The answer must consist of every record, printed exactly as it stands.

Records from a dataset
◆ ◆ ◆ ◆

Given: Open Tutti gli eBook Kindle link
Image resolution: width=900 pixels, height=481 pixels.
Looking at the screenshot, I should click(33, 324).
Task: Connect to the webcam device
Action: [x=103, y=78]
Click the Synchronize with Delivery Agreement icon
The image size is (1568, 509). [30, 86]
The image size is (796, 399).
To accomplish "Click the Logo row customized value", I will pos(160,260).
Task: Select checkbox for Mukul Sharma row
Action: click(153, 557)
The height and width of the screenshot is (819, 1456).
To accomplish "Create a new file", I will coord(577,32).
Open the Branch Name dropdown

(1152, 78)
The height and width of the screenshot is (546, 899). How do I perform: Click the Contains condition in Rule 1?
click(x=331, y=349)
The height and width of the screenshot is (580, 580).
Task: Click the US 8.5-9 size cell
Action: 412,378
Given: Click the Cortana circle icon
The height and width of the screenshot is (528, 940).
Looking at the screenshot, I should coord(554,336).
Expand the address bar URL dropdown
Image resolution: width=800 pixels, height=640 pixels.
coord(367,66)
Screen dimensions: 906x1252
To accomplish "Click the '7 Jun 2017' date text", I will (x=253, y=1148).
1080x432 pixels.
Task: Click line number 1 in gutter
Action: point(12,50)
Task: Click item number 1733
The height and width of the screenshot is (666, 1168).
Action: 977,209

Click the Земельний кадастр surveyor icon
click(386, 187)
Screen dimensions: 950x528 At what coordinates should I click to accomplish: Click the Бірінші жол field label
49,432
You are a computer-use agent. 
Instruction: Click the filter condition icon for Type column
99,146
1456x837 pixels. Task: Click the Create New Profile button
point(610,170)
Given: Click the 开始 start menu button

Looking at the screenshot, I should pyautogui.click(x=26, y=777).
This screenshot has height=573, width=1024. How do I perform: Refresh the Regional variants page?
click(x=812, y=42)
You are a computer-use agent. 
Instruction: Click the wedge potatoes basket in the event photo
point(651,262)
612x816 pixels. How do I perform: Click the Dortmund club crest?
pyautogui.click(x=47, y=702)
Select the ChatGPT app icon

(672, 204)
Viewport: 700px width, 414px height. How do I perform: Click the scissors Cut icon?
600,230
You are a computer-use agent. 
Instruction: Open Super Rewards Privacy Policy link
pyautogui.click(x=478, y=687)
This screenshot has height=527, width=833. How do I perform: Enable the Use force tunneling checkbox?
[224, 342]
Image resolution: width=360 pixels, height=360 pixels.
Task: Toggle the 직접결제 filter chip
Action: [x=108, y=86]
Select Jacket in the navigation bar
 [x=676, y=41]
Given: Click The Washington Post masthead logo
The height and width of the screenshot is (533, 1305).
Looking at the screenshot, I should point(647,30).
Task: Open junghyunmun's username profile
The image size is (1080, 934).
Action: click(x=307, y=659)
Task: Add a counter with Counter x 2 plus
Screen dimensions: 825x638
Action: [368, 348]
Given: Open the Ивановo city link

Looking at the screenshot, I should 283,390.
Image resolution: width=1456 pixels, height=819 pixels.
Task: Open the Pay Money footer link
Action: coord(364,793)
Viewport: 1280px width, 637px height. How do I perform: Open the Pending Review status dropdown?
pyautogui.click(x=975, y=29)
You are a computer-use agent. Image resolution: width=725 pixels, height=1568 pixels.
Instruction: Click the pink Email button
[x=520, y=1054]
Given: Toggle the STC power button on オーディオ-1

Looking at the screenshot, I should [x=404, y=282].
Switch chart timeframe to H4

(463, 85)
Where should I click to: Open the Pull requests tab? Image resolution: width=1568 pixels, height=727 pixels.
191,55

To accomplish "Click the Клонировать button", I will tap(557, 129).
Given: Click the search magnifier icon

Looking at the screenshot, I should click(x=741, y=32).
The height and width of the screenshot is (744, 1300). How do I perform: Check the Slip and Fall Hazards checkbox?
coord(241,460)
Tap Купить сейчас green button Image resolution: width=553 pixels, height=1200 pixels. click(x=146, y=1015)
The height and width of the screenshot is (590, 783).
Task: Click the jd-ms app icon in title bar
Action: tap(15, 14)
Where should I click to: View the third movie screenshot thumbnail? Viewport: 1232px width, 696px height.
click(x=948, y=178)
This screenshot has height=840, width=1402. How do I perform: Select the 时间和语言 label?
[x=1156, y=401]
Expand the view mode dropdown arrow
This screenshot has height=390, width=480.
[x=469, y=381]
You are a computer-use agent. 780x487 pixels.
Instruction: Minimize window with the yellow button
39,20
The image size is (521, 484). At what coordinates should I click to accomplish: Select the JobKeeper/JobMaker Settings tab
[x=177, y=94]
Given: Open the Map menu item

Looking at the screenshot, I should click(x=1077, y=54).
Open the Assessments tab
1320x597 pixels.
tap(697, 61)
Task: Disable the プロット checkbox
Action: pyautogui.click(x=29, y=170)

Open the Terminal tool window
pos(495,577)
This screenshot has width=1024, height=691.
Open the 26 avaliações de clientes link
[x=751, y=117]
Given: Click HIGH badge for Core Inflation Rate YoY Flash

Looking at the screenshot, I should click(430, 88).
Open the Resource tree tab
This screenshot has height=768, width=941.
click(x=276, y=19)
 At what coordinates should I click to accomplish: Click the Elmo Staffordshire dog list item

◆ ◆ ◆ ◆

RESPONSE FOR THIS EXERCISE —
Given: Open Tutti gli eBook Kindle link
Image resolution: width=900 pixels, height=481 pixels.
Looking at the screenshot, I should click(33, 324).
Task: Connect to the webcam device
Action: [x=103, y=78]
Click the Synchronize with Delivery Agreement icon
The image size is (1568, 509). [30, 86]
The image size is (796, 399).
To accomplish "Click the Logo row customized value", I will pos(160,260).
Task: Select checkbox for Mukul Sharma row
Action: click(153, 557)
The height and width of the screenshot is (819, 1456).
To accomplish "Create a new file", I will coord(577,32).
Open the Branch Name dropdown

(1152, 78)
The height and width of the screenshot is (546, 899). How do I perform: Click the Contains condition in Rule 1?
click(x=331, y=349)
The height and width of the screenshot is (580, 580).
Task: Click the US 8.5-9 size cell
Action: 412,378
Given: Click the Cortana circle icon
The height and width of the screenshot is (528, 940).
Looking at the screenshot, I should coord(554,336).
Expand the address bar URL dropdown
Image resolution: width=800 pixels, height=640 pixels.
coord(367,66)
Screen dimensions: 906x1252
To accomplish "Click the '7 Jun 2017' date text", I will (x=253, y=1148).
1080x432 pixels.
Task: Click line number 1 in gutter
Action: point(12,50)
Task: Click item number 1733
The height and width of the screenshot is (666, 1168).
Action: 977,209

Click the Земельний кадастр surveyor icon
click(386, 187)
Screen dimensions: 950x528 At what coordinates should I click to accomplish: Click the Бірінші жол field label
49,432
You are a computer-use agent. 
Instruction: Click the filter condition icon for Type column
99,146
1456x837 pixels. Task: Click the Create New Profile button
point(610,170)
Given: Click the 开始 start menu button

Looking at the screenshot, I should pyautogui.click(x=26, y=777).
This screenshot has height=573, width=1024. How do I perform: Refresh the Regional variants page?
click(x=812, y=42)
You are a computer-use agent. 
Instruction: Click the wedge potatoes basket in the event photo
point(651,262)
612x816 pixels. How do I perform: Click the Dortmund club crest?
pyautogui.click(x=47, y=702)
Select the ChatGPT app icon

(672, 204)
Viewport: 700px width, 414px height. How do I perform: Click the scissors Cut icon?
600,230
You are a computer-use agent. 
Instruction: Open Super Rewards Privacy Policy link
pyautogui.click(x=478, y=687)
This screenshot has height=527, width=833. How do I perform: Enable the Use force tunneling checkbox?
[224, 342]
Image resolution: width=360 pixels, height=360 pixels.
Task: Toggle the 직접결제 filter chip
Action: [x=108, y=86]
Select Jacket in the navigation bar
 [x=676, y=41]
Given: Click The Washington Post masthead logo
The height and width of the screenshot is (533, 1305).
Looking at the screenshot, I should point(647,30).
Task: Open junghyunmun's username profile
The image size is (1080, 934).
Action: click(x=307, y=659)
Task: Add a counter with Counter x 2 plus
Screen dimensions: 825x638
Action: [368, 348]
Given: Open the Ивановo city link

Looking at the screenshot, I should 283,390.
Image resolution: width=1456 pixels, height=819 pixels.
Task: Open the Pay Money footer link
Action: coord(364,793)
Viewport: 1280px width, 637px height. How do I perform: Open the Pending Review status dropdown?
pyautogui.click(x=975, y=29)
You are a computer-use agent. Image resolution: width=725 pixels, height=1568 pixels.
Instruction: Click the pink Email button
[x=520, y=1054]
Given: Toggle the STC power button on オーディオ-1

Looking at the screenshot, I should [x=404, y=282].
Switch chart timeframe to H4

(463, 85)
Where should I click to: Open the Pull requests tab? Image resolution: width=1568 pixels, height=727 pixels.
191,55

To accomplish "Click the Клонировать button", I will tap(557, 129).
Given: Click the search magnifier icon

Looking at the screenshot, I should click(x=741, y=32).
The height and width of the screenshot is (744, 1300). How do I perform: Check the Slip and Fall Hazards checkbox?
coord(241,460)
Tap Купить сейчас green button Image resolution: width=553 pixels, height=1200 pixels. click(x=146, y=1015)
The height and width of the screenshot is (590, 783).
Task: Click the jd-ms app icon in title bar
Action: tap(15, 14)
Where should I click to: View the third movie screenshot thumbnail? Viewport: 1232px width, 696px height.
click(x=948, y=178)
This screenshot has height=840, width=1402. How do I perform: Select the 时间和语言 label?
[x=1156, y=401]
Expand the view mode dropdown arrow
This screenshot has height=390, width=480.
[x=469, y=381]
You are a computer-use agent. 780x487 pixels.
Instruction: Minimize window with the yellow button
39,20
The image size is (521, 484). At what coordinates should I click to accomplish: Select the JobKeeper/JobMaker Settings tab
[x=177, y=94]
Given: Open the Map menu item

Looking at the screenshot, I should click(x=1077, y=54).
Open the Assessments tab
1320x597 pixels.
tap(697, 61)
Task: Disable the プロット checkbox
Action: pyautogui.click(x=29, y=170)

Open the Terminal tool window
pos(495,577)
This screenshot has width=1024, height=691.
Open the 26 avaliações de clientes link
[x=751, y=117]
Given: Click HIGH badge for Core Inflation Rate YoY Flash

Looking at the screenshot, I should click(430, 88).
Open the Resource tree tab
This screenshot has height=768, width=941.
click(x=276, y=19)
 At what coordinates should I click to accomplish: Click the Elmo Staffordshire dog list item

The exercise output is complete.